**Information shown:**
----

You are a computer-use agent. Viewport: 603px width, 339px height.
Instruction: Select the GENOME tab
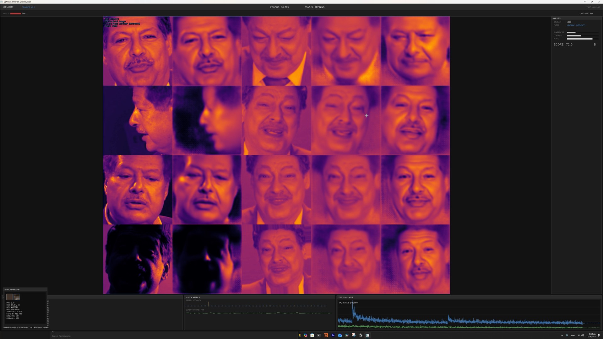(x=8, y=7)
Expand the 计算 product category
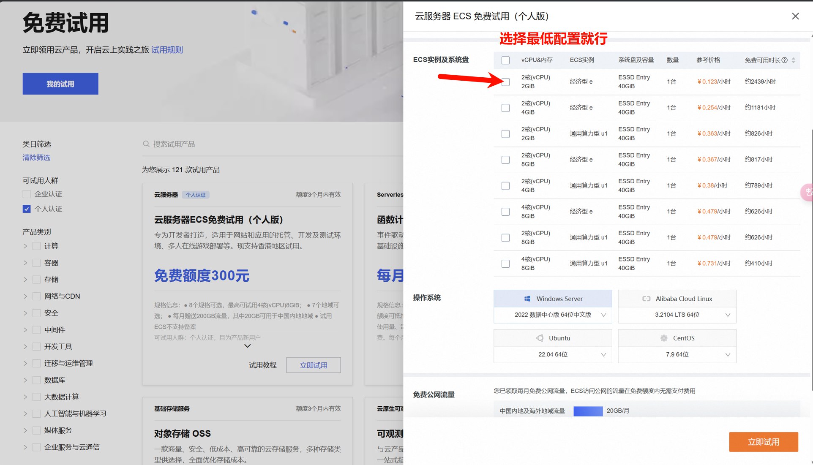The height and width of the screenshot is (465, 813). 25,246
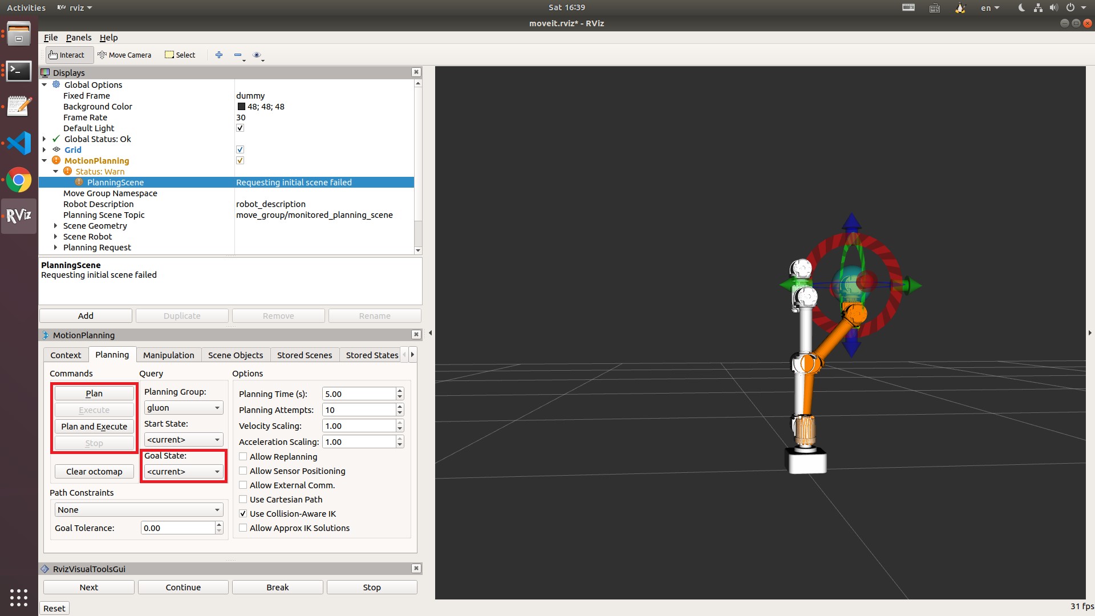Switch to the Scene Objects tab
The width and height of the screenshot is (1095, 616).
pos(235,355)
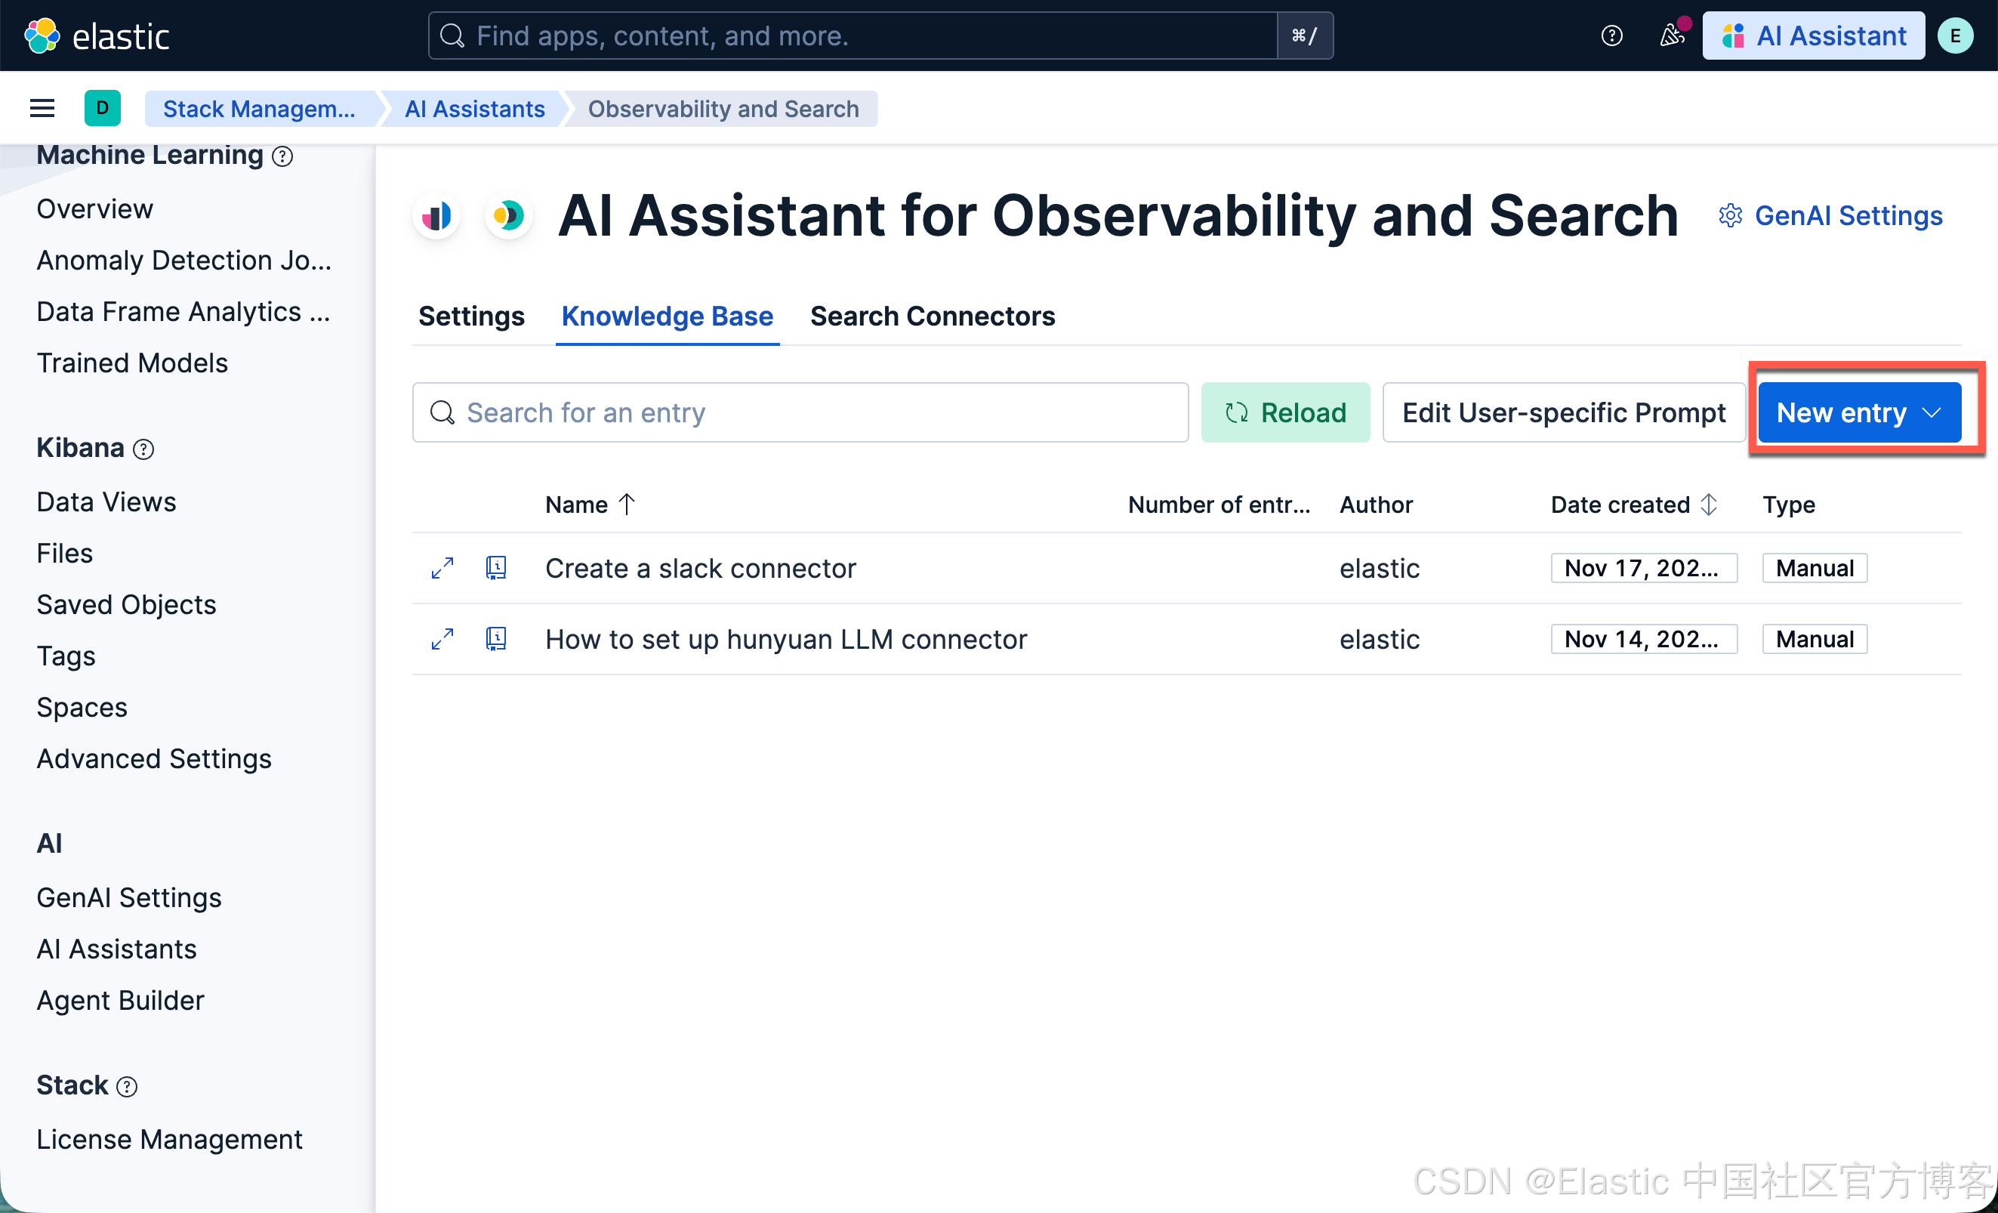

----

**Exercise aim:**
No pictures belong in the copy. Return exactly the lines from the line containing "Instruction: Select the GENOME tab" through the last line of the listing.

**Response area:**
Instruction: Select the GENOME tab
(x=8, y=7)
Expand the 计算 product category
The height and width of the screenshot is (465, 813). 25,246
Switch to the Scene Objects tab
The width and height of the screenshot is (1095, 616).
pos(235,355)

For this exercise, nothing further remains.